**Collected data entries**
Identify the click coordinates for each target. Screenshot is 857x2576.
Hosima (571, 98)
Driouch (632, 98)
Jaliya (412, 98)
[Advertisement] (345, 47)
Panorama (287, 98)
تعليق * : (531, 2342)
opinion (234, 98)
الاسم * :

**Aim of the exercise**
Repeat each record in full; every line must match exactly.

**Answer space**
Identify the click coordinates for each target. Screenshot is 857x2576.
Hosima (571, 98)
Driouch (632, 98)
Jaliya (412, 98)
[Advertisement] (345, 47)
Panorama (287, 98)
تعليق * : (531, 2342)
opinion (234, 98)
الاسم * :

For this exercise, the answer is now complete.